Follow the Google instructions (steps 2-5) in Obtaining OAuth 2.0 access tokens for more details.
3. Include the Access Token in every request to fetch protected REST Resource:-
After your application obtains an access token, you can use the token to make calls to the REST endpoints. The client application must include the access token it receives from Google in every request it sends to the resource server, which in this example is a Dropwizard application.For example, to invoke the API via the curl command-line, include the access token in a request to the API by including either an access_token query parameter or an Authorization: Bearer HTTP header.
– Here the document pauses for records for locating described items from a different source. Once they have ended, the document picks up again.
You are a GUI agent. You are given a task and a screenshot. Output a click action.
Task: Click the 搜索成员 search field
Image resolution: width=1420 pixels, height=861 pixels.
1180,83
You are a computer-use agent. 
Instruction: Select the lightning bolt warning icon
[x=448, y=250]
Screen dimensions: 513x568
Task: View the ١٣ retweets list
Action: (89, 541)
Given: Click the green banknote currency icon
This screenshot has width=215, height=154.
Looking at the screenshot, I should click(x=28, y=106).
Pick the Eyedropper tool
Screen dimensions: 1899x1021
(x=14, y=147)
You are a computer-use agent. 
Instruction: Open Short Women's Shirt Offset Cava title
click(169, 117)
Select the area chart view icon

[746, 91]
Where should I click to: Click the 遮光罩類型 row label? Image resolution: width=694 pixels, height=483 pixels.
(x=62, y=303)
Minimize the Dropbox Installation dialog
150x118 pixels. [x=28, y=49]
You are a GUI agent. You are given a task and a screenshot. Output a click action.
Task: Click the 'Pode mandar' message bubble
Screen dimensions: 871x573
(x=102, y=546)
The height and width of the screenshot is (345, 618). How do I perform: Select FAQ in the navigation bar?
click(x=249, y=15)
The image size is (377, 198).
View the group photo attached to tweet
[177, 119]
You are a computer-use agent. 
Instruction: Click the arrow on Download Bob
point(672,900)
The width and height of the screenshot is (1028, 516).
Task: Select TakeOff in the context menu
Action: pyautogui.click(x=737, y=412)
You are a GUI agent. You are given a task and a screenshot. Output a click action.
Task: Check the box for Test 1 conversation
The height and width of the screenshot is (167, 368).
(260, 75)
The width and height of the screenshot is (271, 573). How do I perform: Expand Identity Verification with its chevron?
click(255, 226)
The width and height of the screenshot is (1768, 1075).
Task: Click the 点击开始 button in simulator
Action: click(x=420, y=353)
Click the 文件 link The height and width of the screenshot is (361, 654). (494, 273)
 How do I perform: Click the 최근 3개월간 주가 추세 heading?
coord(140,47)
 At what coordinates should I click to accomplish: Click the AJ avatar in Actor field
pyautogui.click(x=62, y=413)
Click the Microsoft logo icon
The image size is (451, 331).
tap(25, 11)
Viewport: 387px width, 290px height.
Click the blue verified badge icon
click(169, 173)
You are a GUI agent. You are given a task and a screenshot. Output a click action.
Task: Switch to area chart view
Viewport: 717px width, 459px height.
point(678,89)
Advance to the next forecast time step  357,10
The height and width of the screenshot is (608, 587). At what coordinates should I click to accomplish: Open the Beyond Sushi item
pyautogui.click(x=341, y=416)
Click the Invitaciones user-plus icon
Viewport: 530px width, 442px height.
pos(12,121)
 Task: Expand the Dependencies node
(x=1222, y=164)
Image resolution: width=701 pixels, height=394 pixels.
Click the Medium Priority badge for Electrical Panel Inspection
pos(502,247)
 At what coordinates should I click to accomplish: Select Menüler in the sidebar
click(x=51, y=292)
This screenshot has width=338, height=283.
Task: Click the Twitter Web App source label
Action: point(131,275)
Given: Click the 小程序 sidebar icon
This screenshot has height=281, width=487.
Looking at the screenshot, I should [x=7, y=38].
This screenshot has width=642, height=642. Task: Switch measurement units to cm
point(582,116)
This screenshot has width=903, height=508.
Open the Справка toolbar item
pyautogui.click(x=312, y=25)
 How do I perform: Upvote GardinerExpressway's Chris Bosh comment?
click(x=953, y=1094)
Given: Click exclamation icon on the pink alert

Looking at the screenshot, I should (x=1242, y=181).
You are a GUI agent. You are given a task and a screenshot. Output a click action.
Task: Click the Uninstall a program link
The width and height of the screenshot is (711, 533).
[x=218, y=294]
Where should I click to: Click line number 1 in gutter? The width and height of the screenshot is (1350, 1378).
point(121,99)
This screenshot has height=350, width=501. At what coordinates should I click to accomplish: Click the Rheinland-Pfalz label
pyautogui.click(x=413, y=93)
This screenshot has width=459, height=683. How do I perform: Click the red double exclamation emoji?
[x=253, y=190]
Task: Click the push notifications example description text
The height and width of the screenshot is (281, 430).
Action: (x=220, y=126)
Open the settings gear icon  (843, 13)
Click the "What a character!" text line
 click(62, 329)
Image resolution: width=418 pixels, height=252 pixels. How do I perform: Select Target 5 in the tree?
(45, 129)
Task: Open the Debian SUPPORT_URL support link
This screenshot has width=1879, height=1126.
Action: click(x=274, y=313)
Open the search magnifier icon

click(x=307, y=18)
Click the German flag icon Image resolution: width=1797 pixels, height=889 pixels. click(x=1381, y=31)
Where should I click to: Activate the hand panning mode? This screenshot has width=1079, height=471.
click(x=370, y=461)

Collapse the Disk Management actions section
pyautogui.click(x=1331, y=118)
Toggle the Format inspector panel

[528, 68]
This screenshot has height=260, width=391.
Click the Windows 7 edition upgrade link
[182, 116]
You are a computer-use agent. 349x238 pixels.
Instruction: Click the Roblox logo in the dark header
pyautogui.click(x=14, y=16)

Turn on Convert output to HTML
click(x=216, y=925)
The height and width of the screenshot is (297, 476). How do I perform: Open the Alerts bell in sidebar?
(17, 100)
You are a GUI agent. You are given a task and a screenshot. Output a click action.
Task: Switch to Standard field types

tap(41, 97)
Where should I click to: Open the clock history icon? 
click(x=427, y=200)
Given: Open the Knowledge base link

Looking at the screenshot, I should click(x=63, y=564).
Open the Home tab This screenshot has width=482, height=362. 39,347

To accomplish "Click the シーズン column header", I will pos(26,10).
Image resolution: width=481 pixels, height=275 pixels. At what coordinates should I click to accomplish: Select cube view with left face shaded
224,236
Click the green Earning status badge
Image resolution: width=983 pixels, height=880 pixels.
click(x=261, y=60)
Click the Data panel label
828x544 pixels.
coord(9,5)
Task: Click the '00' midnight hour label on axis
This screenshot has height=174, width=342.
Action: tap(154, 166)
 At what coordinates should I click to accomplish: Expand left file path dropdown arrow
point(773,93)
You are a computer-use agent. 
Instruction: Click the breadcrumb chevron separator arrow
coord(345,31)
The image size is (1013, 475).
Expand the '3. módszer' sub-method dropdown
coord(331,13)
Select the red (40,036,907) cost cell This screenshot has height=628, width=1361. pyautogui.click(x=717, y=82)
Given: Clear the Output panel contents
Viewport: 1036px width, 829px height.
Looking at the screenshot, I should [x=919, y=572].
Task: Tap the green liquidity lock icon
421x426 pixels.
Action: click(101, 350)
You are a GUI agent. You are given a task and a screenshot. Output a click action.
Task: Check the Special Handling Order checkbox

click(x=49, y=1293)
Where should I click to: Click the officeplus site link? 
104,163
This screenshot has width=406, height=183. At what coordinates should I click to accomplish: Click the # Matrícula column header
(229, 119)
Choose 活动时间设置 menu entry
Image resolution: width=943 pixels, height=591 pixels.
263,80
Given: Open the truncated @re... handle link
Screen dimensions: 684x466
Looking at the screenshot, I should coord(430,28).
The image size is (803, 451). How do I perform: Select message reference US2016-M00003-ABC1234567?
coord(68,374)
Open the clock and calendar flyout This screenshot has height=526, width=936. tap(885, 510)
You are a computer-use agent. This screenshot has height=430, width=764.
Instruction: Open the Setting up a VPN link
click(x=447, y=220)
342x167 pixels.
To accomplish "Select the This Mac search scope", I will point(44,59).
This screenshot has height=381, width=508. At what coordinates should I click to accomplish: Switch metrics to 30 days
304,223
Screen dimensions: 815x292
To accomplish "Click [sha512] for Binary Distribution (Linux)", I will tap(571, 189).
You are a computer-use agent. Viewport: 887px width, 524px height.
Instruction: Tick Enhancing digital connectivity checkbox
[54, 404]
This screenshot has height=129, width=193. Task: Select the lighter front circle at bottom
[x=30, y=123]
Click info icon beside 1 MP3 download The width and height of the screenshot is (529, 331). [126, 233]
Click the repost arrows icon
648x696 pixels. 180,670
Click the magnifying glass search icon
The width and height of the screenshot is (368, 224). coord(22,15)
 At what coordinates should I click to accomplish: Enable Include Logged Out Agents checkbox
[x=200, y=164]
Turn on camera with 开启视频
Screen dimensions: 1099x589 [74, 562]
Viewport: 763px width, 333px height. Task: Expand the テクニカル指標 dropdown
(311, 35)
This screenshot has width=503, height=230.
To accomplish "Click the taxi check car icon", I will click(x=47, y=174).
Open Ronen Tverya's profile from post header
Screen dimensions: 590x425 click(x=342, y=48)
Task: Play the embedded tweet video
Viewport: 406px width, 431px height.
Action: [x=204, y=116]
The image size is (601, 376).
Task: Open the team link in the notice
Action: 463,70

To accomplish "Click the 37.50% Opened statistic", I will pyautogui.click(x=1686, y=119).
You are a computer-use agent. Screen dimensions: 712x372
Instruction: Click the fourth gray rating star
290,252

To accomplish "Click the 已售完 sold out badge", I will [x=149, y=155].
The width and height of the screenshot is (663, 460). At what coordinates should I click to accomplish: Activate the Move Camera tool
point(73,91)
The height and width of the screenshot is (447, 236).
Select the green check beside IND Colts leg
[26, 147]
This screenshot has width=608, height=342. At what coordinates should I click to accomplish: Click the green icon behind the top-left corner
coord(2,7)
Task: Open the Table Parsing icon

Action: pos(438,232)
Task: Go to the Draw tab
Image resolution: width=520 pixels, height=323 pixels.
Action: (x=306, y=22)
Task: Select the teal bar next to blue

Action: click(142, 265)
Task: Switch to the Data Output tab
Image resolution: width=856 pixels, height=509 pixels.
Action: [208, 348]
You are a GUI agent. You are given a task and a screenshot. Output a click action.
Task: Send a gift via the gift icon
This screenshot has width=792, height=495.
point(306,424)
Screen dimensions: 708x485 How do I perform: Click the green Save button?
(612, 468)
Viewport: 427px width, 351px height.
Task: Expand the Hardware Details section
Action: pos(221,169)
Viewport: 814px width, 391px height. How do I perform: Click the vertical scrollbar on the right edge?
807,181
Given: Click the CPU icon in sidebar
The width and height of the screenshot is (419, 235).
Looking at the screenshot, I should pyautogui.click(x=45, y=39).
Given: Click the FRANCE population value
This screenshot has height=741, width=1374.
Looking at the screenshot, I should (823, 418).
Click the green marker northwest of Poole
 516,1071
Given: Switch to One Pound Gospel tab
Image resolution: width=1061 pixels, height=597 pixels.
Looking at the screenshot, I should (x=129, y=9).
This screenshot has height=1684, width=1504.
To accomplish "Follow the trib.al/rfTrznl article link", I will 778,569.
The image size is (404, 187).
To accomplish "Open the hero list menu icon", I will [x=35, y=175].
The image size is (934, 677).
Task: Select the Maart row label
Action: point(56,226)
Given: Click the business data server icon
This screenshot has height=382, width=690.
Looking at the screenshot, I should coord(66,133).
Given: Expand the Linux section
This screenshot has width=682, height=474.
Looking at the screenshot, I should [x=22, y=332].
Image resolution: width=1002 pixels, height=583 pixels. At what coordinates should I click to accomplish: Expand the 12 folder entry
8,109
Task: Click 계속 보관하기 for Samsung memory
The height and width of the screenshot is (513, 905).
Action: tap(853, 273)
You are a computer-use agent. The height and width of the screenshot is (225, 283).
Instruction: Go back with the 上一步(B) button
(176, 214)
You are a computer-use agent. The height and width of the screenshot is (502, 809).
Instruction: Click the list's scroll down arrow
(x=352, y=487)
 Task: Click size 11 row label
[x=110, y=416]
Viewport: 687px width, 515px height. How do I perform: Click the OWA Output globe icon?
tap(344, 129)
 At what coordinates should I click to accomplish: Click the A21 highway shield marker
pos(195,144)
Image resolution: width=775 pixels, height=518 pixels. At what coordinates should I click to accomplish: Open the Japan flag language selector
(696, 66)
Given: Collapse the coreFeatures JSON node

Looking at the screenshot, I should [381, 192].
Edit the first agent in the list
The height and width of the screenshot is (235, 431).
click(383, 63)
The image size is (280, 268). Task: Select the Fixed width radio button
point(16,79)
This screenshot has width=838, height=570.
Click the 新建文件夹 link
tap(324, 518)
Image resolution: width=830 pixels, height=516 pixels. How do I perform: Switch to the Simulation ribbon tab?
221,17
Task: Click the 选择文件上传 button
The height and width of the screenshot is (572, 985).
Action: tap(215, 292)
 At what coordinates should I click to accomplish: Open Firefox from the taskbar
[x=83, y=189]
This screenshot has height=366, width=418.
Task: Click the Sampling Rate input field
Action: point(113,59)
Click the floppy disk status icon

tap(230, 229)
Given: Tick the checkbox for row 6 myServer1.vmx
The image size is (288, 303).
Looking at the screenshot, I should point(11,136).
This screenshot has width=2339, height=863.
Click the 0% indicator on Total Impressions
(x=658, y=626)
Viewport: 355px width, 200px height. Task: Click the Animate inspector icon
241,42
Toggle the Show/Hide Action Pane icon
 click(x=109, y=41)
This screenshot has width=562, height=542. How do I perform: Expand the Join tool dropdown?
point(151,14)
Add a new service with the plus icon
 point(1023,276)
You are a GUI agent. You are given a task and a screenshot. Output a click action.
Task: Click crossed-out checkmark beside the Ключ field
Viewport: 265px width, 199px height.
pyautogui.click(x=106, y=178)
curl -H "Authorization: Bearer <access_token>" https://<my-apis-domain>/<rest-endpoint>
4. Validate OAuth2 Access Token:-
Finally, it is important for the REST/Dropwizard application to implement a mechanism for validating access token, as it has no way of differentiating between a valid token and an attack token. This can be mitigated by using the authorization code flow and only accepting tokens directly from the authorization server's token endpoint.To setup OAuth 2.0 authentication within Dropwizard, it is best to follow instructions on Dropwizard Authentication tutorial. The necessary thing to understand is that an AuthFilter needs to be created and registered with a jersey provider. The AuthFilter then will be applied to every request sent to the server before the request is dispatched to a resource method. The filter extracts the access token from a request and asks the Authenticator (i.e. GoogleAuthenticator in this example) to authenticate the user and return a principal object.
Here is a sample code (for demonstration only, not to be used in production) for Dropwizard-Auth2 Google-Authenticator
The Dropwizard OAuth2 implementation validates the access token and if valid, serves the request to protected resources.